EXTRACT -
START

Exhibition area in Mersin, Turkey

The CNR Yenişehir Exhibition Center (CNR Yenişehir Fuar Merkezi), formerly Mersin Yenişehir Exhibition Center (Mersin Yenişehir Fuar Merkezi), is an exhibition area in Mersin, Turkey.

==Geography==
At the exhibition area is situated at the extreme west of Yenişehir second level municipality. It is to the north of Gazi Mustafa Kemal Boulevard.

==History==
The fairground was constructed by Yenişehir Municipality, and opened on October 18, 2007. It was operated by Forza Exhibition Co. until 51% of the company's stock was purchased by CNR Expo Co. on March 1, 2012, which is the current operator.
Although CNR runs an exhibition center in İstanbul Mersin is the first exhibition center of CNR in Anatolia. In the press conference held after the handover, Ceyda Erem the chairperson of the executive board said that the exhibition center will not only attract companies from the Mideast and Mediterranean but they also plan to bring European companies to Mersin.

END

INFORMATION PROVIDED -
START

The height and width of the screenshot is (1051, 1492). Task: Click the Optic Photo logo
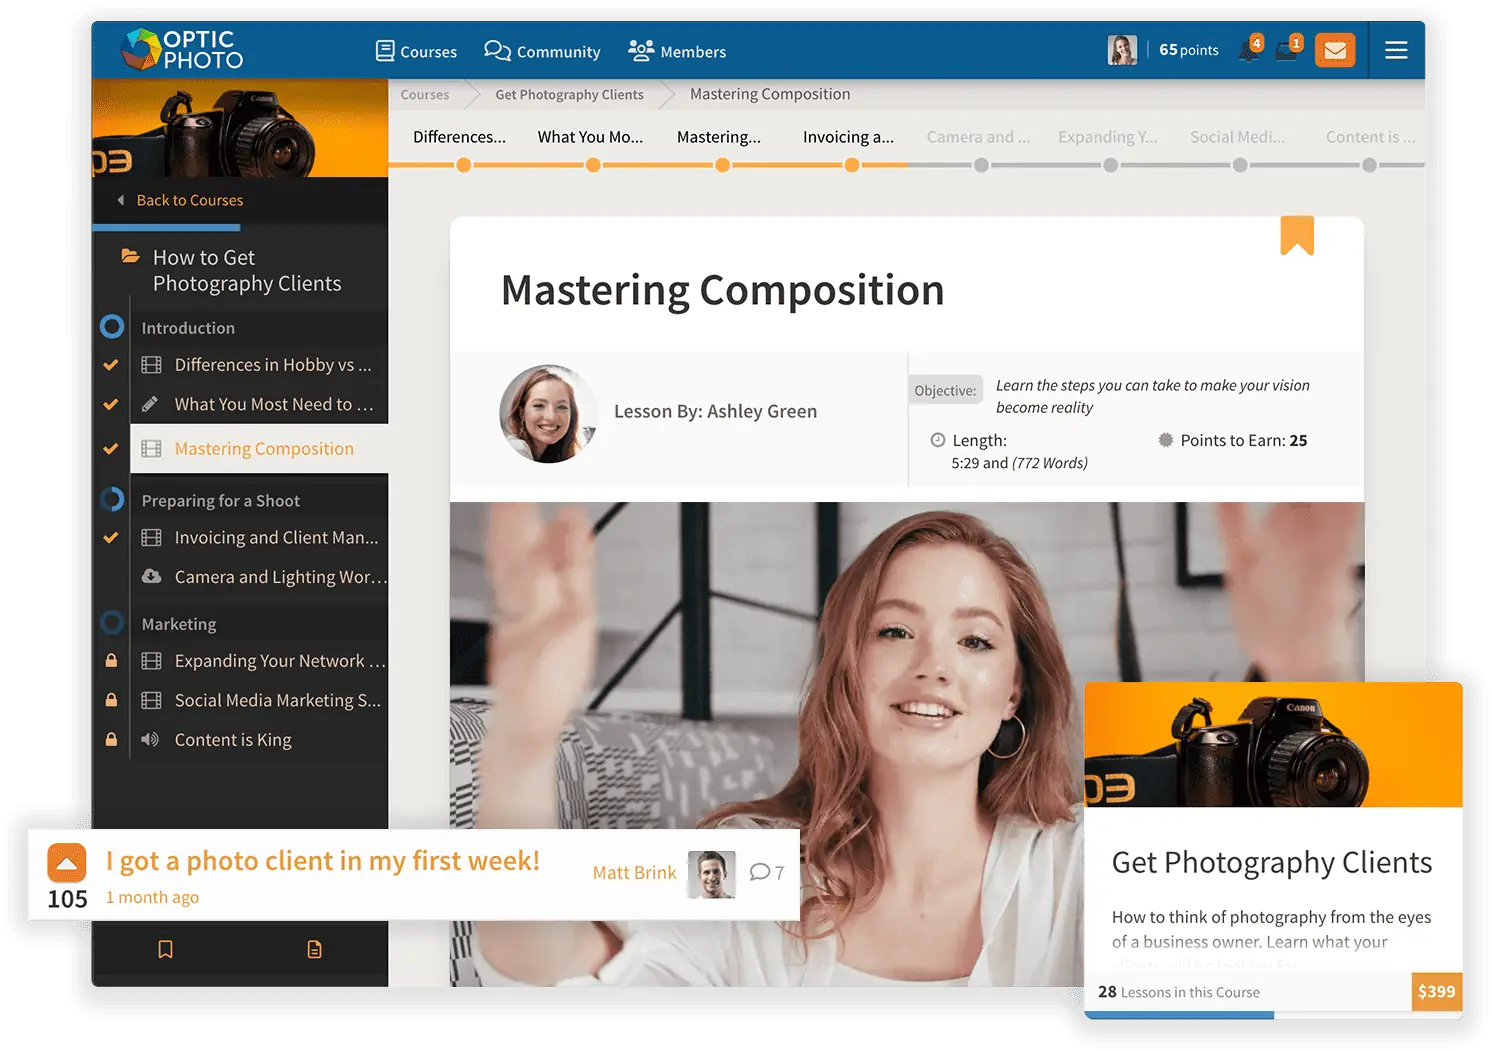[183, 49]
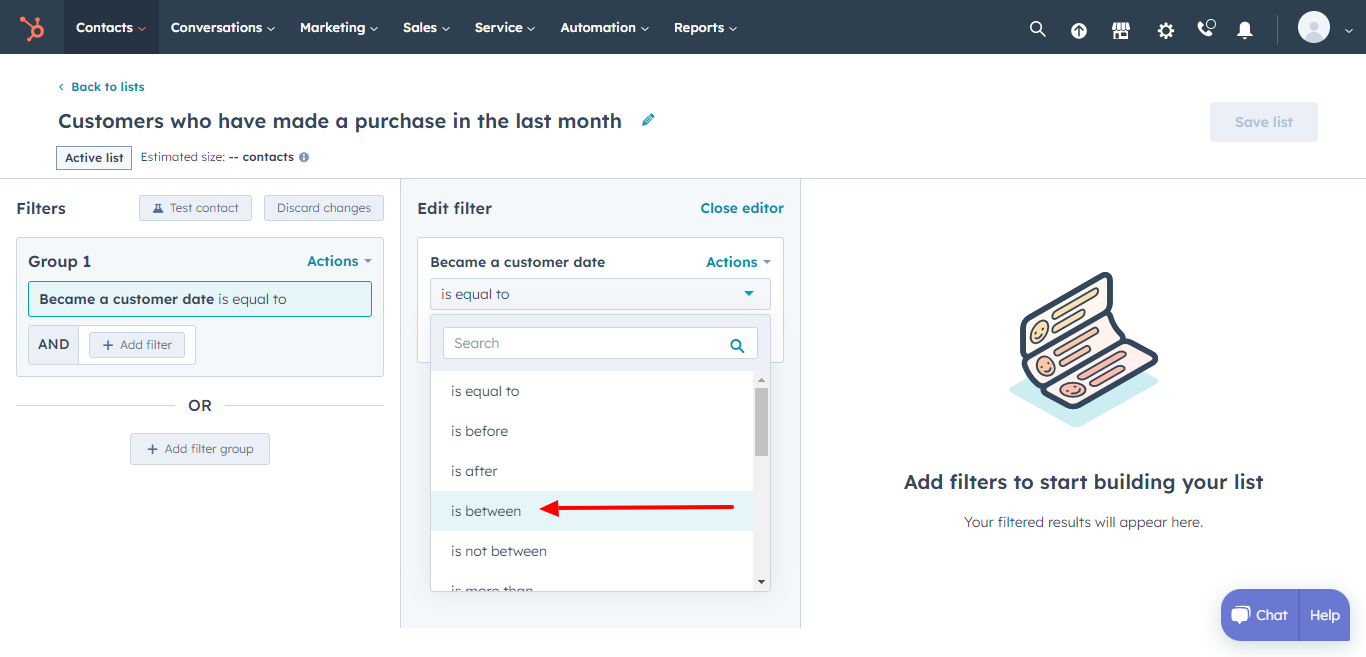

END

PARTS OF THE EXERCISE -
**a.** According to the text on the Mersin exhibition center, on what date did the fairground open?
**b.** Continue the text on the CNR Yenişehir Exhibition Center in Mersin from the point at which it ends.

RESPONSES TO THE TASKS -
**a.** October 18, 2007

**b.**
==Details==
The total area of the fairground is 72000 m2 while 32000 m2 are covered. It consists of three exhibition halls, 1600 m2 foyer, five conference rooms, 500 m2 art gallery, two cafés, a restaurant for 200 guests and 20000 m2 parking lot.

== Major events==
The Hall A of the exhibition center hosted fencing on June 22–23 and table tennis events on June 25–29 during the 2013 Mediterranean Games. Wrestling competitions of the Games were held in the Hall C between June 22 and 27.